Here. But not yet. A TJP Advent-ure: Week 1

by | Nov 24, 2015 | Blogs, Spirituality

All The Light You Need

I remember a bright string of tail-lights stretching out in front of us on the freeway as we drove home after dark. We had spent a long summer day in my grandparent’s pool with an army of cousins — a collective parenting strategy of peace by exhaustion that I can now appreciate as a middle-aged uncle. On the ride home I sat in the back seat of our VW bus, my vision blurred from an overdose of chlorinated pool water, California sun, and good ol’ fashioned fatigue.
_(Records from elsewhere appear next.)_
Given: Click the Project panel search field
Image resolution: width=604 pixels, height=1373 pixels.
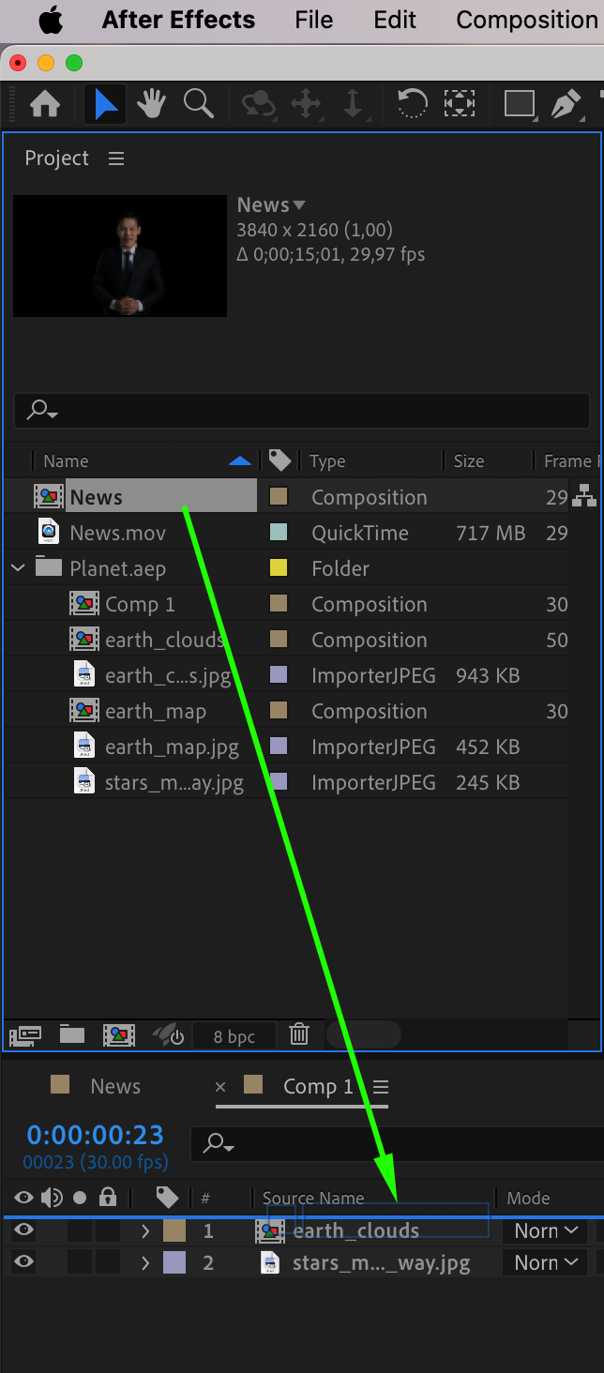Looking at the screenshot, I should coord(302,411).
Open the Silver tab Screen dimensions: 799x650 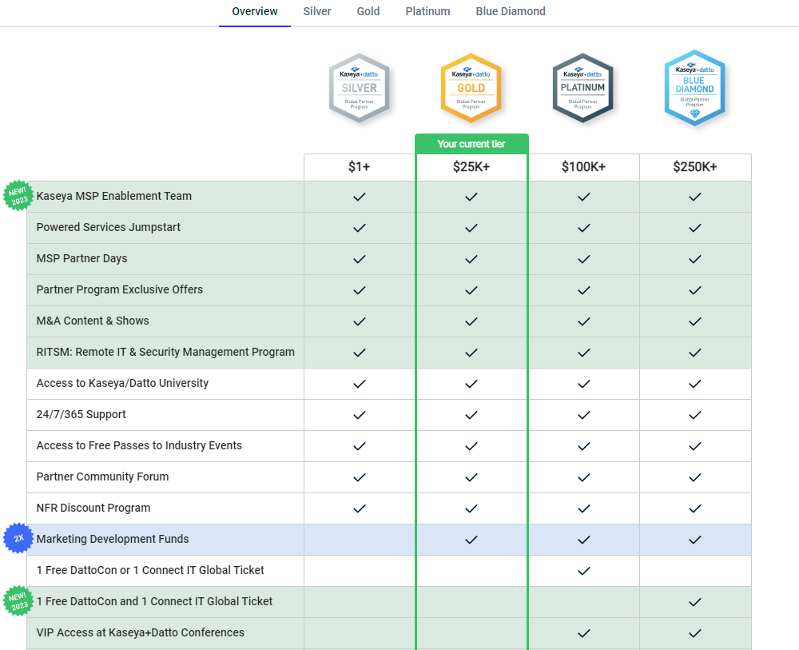click(317, 12)
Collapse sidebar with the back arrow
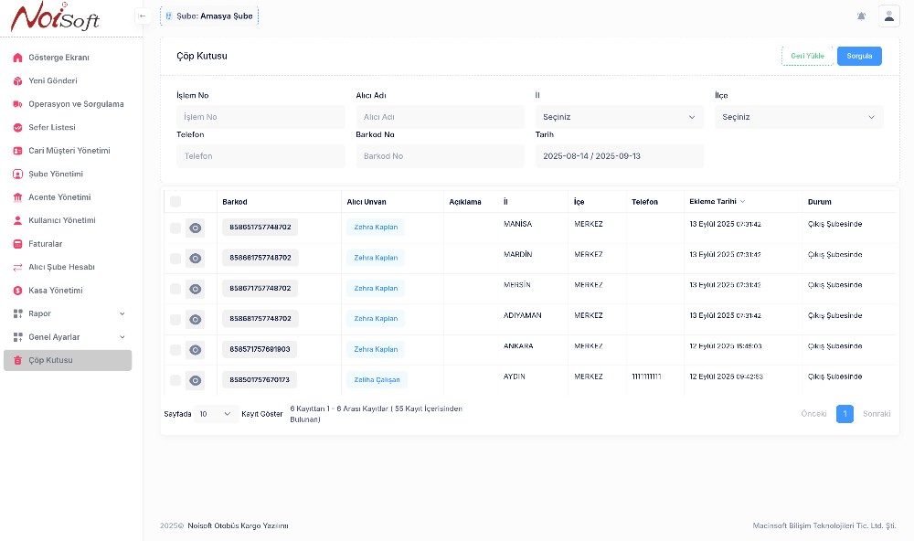The height and width of the screenshot is (541, 914). point(142,16)
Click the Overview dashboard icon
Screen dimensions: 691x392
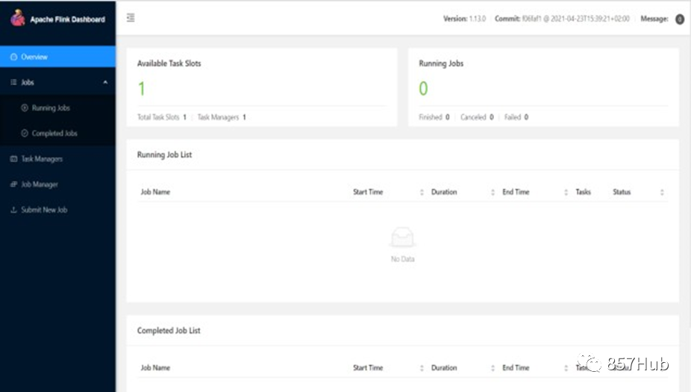click(x=13, y=57)
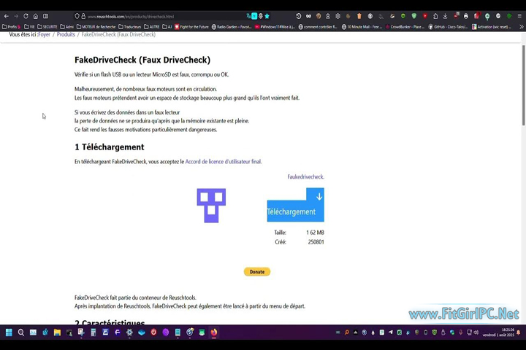Go to the Produits breadcrumb
This screenshot has width=526, height=350.
pyautogui.click(x=66, y=34)
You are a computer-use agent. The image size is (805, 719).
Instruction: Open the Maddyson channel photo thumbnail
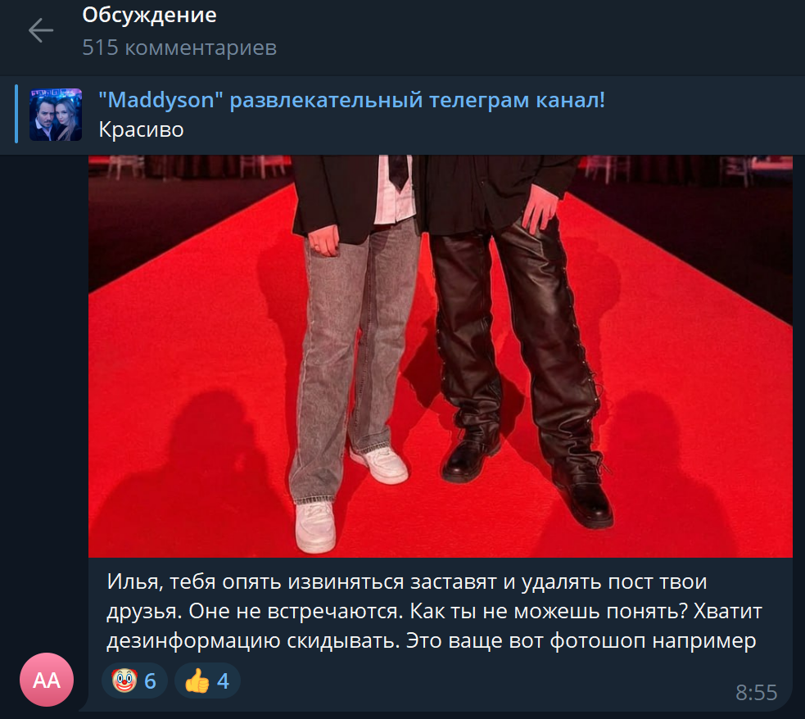coord(56,115)
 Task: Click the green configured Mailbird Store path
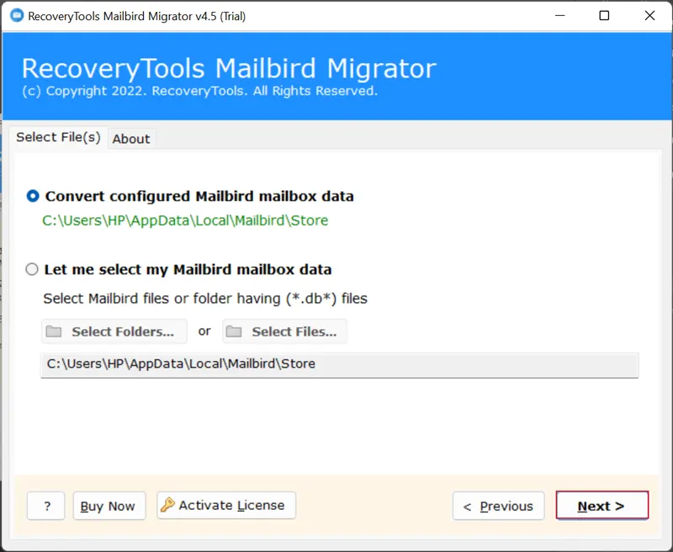pos(185,220)
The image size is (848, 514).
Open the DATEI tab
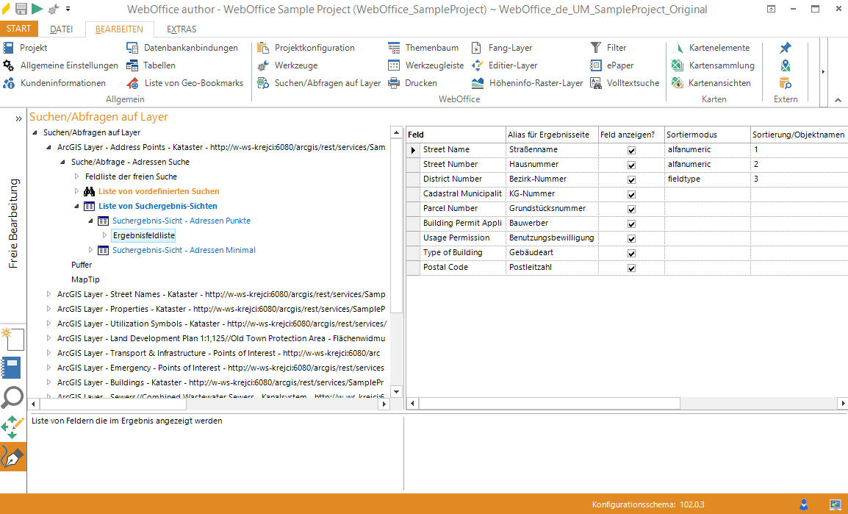61,29
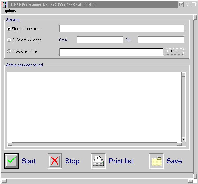
Task: Click into the From IP address field
Action: [100, 40]
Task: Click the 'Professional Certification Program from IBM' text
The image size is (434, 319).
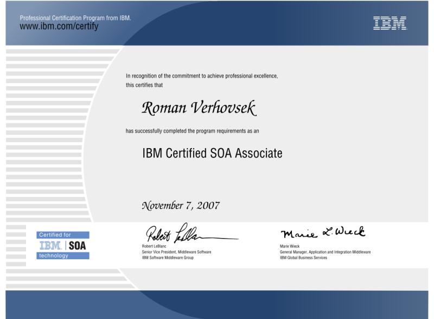Action: pyautogui.click(x=75, y=18)
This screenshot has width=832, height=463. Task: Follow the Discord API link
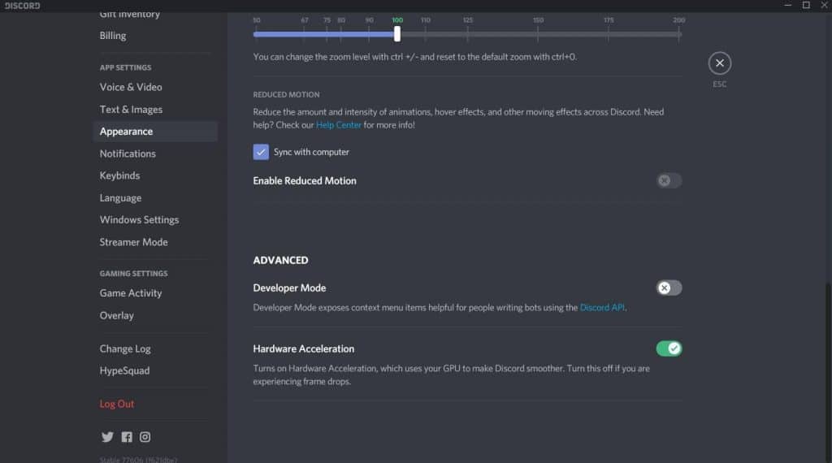(x=602, y=308)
A trail of red and white lights traced the way home through the dark hills of Brea Canyon. It seemed to me like a peppermint stick or candy cane that someone forgot to twist. I remember it now as a moment of authentic wonder — a summer memory, with a Christmas flavor.

***

Are we there yet? No. It’s barely Thanksgiving. But even now, at the edge of Advent [Catholic faux pas alert], I’m thinking of Christmas — just as I was in the string of summer traffic in the back of that VW bus. And now, as then, I’m tired, I’m far from home, and my vision is blurred. Red-cups and culture wars, racism and refugees, terrorism and endless war. The child in me waits for Christmas. The adult wonders who will make it happen.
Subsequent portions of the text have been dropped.